Là tu n'en sait rien et les sondages montrent qu'apparemment ils veulent voter sur ce sujet.
Rédigé par : Zongo | 07 novembre 2007 à 19:12
Zongo : s'il faut demander leur avis aux français à chaque fois qu'il y a quelque chose à décider, on n'est pas sorti de l'auberge, non ?
J'étais personnellement favorable à un referendum. Je ne vois pas, pour autant, en quoi il s'agirait à présent d'un déni de démocratie.

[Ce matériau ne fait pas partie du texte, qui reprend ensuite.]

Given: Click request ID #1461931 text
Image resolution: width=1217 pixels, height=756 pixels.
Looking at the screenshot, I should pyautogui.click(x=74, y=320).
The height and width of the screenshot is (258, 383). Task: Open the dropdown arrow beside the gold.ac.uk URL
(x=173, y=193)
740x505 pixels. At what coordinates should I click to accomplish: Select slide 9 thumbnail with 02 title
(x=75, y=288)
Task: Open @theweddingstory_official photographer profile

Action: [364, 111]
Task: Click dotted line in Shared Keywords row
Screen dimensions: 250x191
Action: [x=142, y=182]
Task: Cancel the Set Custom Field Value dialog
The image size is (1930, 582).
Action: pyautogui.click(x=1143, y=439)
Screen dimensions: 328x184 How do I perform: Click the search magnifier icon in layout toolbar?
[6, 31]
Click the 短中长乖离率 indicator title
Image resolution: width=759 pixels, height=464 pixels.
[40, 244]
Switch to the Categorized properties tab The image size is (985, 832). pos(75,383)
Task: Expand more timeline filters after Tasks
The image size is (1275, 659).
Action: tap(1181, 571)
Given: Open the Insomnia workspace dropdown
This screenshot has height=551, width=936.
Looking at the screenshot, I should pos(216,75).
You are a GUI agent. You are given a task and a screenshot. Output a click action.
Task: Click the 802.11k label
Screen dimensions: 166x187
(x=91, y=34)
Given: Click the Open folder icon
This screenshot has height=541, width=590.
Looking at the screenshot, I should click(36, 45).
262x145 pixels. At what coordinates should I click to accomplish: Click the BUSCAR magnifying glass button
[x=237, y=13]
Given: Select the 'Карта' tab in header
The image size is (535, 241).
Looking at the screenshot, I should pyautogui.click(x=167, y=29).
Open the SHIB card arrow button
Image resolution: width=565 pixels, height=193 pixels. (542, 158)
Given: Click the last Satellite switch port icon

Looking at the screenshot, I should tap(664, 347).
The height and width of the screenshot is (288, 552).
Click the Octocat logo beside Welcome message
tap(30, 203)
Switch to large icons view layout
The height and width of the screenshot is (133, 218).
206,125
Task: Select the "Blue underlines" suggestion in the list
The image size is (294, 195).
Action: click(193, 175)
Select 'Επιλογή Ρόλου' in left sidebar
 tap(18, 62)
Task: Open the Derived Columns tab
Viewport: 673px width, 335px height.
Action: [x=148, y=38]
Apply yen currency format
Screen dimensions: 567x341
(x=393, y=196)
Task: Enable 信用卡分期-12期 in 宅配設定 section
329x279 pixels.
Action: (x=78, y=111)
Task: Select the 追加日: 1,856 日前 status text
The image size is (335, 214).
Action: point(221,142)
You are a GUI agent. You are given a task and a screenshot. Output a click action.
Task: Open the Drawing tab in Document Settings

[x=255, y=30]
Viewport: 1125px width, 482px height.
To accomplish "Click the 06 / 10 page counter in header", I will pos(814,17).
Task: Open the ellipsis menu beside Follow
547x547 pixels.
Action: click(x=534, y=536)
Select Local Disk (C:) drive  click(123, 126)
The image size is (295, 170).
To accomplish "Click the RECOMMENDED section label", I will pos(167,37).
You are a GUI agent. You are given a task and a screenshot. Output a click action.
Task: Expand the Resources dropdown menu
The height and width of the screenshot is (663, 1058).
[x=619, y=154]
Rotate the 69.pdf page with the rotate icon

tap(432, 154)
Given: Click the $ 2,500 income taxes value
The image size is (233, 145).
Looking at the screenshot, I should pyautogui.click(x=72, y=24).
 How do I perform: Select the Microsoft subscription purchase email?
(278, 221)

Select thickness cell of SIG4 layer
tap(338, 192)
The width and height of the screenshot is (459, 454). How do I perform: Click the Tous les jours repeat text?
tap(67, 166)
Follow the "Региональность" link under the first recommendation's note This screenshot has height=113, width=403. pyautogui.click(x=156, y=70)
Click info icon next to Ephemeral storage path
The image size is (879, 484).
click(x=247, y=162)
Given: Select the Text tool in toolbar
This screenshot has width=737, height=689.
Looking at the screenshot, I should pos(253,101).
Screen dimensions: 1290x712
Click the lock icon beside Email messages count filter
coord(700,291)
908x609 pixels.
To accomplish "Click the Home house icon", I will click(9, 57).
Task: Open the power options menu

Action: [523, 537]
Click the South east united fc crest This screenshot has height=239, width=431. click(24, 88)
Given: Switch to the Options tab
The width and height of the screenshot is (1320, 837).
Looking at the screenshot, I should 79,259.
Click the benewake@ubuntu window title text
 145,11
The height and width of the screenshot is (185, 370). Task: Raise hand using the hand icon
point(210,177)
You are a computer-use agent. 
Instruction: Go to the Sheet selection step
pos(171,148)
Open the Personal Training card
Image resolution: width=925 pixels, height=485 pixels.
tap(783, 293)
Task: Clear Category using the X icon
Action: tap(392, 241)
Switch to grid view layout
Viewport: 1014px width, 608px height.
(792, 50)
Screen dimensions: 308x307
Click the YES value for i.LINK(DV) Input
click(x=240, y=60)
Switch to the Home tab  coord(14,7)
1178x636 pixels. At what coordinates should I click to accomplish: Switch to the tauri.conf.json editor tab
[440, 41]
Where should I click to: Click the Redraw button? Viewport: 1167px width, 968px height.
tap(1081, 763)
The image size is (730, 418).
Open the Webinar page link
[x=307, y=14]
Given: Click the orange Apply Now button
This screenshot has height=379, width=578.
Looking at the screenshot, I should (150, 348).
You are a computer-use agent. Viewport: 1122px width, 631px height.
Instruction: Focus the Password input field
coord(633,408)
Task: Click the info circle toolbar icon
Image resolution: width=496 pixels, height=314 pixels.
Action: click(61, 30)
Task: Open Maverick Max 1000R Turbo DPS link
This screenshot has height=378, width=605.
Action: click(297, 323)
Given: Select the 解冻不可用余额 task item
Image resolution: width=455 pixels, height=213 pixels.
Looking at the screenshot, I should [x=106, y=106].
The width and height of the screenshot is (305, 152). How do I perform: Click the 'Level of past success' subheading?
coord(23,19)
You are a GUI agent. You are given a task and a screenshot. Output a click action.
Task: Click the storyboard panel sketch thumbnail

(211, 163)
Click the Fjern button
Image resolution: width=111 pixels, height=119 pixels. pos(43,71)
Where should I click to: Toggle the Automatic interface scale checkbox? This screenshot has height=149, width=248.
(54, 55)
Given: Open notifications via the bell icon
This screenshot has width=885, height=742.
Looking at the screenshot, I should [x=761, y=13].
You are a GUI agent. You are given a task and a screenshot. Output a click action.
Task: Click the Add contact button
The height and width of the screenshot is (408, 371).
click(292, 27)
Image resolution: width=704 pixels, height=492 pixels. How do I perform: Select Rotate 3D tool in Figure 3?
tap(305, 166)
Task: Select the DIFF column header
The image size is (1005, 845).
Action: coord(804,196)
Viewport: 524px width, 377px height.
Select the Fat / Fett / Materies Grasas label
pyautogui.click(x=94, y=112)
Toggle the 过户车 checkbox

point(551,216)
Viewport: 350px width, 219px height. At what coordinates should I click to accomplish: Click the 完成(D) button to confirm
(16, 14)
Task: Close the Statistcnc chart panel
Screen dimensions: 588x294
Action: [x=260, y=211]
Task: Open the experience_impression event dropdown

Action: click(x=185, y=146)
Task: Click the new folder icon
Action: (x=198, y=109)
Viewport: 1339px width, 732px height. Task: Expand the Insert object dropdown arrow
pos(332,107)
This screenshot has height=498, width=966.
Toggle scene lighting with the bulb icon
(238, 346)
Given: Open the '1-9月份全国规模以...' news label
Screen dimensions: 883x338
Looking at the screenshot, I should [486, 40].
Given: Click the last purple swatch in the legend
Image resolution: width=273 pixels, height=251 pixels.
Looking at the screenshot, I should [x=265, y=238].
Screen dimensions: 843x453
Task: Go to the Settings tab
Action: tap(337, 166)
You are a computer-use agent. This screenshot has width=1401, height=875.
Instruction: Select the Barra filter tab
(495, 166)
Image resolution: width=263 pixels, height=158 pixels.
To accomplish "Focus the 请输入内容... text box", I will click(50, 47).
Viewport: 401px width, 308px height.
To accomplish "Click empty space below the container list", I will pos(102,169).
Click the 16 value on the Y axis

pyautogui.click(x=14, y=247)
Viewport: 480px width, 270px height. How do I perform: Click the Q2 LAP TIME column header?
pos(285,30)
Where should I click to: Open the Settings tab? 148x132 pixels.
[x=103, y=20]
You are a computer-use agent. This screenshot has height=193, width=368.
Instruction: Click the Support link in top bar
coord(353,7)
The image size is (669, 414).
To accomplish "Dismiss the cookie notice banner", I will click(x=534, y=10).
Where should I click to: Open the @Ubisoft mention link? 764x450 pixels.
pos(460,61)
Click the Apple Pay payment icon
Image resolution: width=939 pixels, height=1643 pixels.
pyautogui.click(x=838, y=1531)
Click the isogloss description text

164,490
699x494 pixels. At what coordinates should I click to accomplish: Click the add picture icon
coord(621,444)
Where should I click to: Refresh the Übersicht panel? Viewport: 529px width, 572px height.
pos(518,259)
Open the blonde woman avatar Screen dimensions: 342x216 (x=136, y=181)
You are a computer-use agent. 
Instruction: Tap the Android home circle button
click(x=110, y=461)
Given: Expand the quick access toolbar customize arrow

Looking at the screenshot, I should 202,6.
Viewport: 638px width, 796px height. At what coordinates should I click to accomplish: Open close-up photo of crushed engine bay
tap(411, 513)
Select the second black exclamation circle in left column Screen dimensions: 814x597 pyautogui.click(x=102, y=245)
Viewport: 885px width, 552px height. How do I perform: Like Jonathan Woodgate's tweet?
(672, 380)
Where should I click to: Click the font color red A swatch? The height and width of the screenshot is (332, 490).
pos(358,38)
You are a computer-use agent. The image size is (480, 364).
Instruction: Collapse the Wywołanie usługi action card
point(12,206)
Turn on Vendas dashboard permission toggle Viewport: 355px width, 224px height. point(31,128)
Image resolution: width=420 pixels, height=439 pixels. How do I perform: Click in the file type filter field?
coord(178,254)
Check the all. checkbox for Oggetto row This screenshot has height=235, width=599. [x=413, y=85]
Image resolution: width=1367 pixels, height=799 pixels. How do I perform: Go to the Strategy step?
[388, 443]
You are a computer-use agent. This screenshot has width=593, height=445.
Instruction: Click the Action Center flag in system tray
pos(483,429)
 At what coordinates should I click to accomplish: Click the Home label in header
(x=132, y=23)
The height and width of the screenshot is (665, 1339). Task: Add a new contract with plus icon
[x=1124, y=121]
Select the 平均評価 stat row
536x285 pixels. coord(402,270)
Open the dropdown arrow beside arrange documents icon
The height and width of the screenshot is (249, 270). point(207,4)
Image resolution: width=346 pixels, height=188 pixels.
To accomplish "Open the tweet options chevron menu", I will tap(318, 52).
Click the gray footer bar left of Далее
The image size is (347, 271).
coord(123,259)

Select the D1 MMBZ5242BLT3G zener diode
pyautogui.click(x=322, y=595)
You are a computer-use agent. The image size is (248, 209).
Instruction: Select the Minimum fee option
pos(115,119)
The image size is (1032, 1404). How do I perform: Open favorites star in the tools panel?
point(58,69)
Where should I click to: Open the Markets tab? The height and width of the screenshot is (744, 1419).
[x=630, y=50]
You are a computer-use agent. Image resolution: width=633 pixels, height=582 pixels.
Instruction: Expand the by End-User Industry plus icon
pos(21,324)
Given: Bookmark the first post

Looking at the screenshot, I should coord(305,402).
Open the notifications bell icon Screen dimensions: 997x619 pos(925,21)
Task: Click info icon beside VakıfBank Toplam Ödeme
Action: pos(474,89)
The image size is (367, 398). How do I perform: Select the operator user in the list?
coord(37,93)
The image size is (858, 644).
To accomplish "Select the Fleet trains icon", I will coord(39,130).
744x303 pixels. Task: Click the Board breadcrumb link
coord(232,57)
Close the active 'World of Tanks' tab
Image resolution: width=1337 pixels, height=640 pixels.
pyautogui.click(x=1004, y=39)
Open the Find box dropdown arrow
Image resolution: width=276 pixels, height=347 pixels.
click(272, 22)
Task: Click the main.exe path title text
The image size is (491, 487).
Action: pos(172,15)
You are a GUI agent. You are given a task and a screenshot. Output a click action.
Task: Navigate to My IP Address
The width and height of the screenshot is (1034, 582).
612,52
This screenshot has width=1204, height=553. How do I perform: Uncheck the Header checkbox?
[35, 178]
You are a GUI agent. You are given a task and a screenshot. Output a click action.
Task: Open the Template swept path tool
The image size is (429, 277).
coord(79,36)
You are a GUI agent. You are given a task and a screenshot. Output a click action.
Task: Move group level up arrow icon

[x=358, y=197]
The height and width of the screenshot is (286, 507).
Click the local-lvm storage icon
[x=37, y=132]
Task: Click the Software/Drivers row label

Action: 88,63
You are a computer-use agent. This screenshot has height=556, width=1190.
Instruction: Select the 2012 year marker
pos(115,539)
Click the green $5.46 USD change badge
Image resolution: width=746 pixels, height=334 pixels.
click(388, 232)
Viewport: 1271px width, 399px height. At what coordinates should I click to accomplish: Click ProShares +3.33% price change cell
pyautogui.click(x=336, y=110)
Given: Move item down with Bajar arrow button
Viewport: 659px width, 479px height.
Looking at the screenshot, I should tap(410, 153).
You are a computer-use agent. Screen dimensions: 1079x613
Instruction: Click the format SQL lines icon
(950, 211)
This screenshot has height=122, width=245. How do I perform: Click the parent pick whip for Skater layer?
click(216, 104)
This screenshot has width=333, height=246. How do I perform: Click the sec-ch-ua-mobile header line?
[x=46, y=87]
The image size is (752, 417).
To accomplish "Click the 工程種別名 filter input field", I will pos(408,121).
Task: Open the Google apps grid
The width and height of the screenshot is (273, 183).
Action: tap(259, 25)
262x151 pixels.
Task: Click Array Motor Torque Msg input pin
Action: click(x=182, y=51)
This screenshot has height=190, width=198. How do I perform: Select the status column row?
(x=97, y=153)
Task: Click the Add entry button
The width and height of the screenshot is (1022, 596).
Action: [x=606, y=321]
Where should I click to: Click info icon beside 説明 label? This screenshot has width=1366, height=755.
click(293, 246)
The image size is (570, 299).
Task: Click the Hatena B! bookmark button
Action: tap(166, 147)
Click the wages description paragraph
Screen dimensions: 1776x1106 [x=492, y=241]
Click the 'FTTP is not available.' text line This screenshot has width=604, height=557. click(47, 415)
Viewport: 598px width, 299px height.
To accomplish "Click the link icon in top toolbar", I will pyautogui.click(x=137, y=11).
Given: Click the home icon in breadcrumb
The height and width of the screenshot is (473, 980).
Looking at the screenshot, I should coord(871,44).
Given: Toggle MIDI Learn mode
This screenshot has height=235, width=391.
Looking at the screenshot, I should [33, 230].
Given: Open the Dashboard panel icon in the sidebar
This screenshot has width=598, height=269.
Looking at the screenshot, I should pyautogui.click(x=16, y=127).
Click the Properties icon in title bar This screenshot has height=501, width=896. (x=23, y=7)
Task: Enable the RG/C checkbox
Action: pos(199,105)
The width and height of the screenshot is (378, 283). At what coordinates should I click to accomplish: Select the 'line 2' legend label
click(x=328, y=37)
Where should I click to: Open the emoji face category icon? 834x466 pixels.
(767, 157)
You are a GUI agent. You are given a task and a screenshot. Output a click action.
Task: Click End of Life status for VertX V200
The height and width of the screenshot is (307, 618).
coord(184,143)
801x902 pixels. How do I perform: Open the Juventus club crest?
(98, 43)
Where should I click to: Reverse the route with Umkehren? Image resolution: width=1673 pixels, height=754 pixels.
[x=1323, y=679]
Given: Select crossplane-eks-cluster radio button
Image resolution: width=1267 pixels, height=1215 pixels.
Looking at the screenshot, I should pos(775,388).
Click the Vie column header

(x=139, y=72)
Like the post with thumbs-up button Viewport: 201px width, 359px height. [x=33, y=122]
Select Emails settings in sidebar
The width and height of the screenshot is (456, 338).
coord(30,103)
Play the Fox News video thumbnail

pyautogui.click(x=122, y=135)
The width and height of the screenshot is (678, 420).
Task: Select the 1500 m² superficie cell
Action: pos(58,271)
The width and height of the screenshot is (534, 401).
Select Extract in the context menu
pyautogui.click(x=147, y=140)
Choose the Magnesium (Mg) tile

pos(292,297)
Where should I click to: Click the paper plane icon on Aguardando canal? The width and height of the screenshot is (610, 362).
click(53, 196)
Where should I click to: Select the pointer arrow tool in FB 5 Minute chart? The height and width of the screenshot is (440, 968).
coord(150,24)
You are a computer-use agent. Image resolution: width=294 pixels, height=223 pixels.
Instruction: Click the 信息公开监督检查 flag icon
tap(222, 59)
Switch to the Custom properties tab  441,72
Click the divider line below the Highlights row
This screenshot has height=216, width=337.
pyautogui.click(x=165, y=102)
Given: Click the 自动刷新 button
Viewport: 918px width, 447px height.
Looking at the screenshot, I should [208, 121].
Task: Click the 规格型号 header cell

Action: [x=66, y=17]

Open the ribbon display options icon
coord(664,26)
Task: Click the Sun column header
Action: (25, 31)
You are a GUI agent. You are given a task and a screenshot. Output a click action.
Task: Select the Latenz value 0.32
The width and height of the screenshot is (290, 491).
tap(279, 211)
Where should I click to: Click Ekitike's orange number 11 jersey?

Rédigé par : versac | 08 novembre 2007 à 00:58
Hmmm, viens de relire l'article du Monde.fr et je vous trouve assez (gratuitement) injuste: lemonde.fr vous cite et vous cognez avec du "y comprennent q'dalle", vous pinnaillez sur "en dehors de la sphère politique", etc, etc...
Evidemment que les choses sont plus complexes que celles décrites par l'article, n'empeche que c'est le premier article que je lis qui compare la campagne sur Facebook ici et au RU, que c'est plutot exhaustif et que les principaux acteurs ont été identifiés. Bref, ce n'est pas aussi catastrophique que ce que vous décrivez.
Et puis l'alliance de la droite souverainiste/extreme avec l'alter gauche continue toujours: Chouard pioche toujours dans l'argumentaire du MPF, les trolleurs continuent de citer Dupont-Aignan a coté d'ATTAC, etc...
Rédigé par : Thomas L. | 08 novembre 2007 à 10:31
Alors que l'on tente de relancer l'europe via ce mini traité .... les Belges ne se supportent plus, les suisses (même si il sont hors UE) plébiscitent Christophe Blocher et un retour à l'isolement ...
Le NON est majoritaire dans tous les pays, tout le monde déprime, rejette le "déclin" sur la mondialisation, l'immigration, l'ouverture etc...
Bref, sombre période. Mais si nous sommes démocrates alors on devrait casser l'europe, les Lorrains devraient retrouver l'indépendance, idem pour les Corses, les basques, les ligures, les wisigoths ...
Chacun chez soit :(
Rédigé par : Buzzcocks | 08 novembre 2007 à 10:46
Etre "cité" par le Monde, c'est souvent se voir mentionné comme ayant dit, fait, ou adhérant à quelque chose qui arrange certainement l'auteur de l'article, mais ne correspond en rien à ce dans quoi on s'inscrit.
Je ne vois pas de quoi le Monde se plaint : Versac pourrait exiger un droit de réponse. Il est en effet difficile d'interdire aux journaux de traiter de ce qu'on dit quand, par le moyen auquel on recourt, on peut difficilement nier la vocation publique des propos qu'on tient, aussi déformés soient-ils par un scribouillard en mal de copie.
Faut-il d'ailleurs chercher plus loin que ça les maux de notre politique ? J'avoue en douter.
Rédigé par : Fl | 08 novembre 2007 à 11:19
Surtout, il me semble que l'enjeu n'est pas le même. En 2005, il y avait un référendum où l'on demandait aux gens leur avis. Ici, ce n'est plus le cas. Quoiqu'ils fassent, les nonistes ne peuvent que penser que la décision ne leur appartient plus : les pétitions ne font pas changer le cours des choses ; alors que le vote, oui.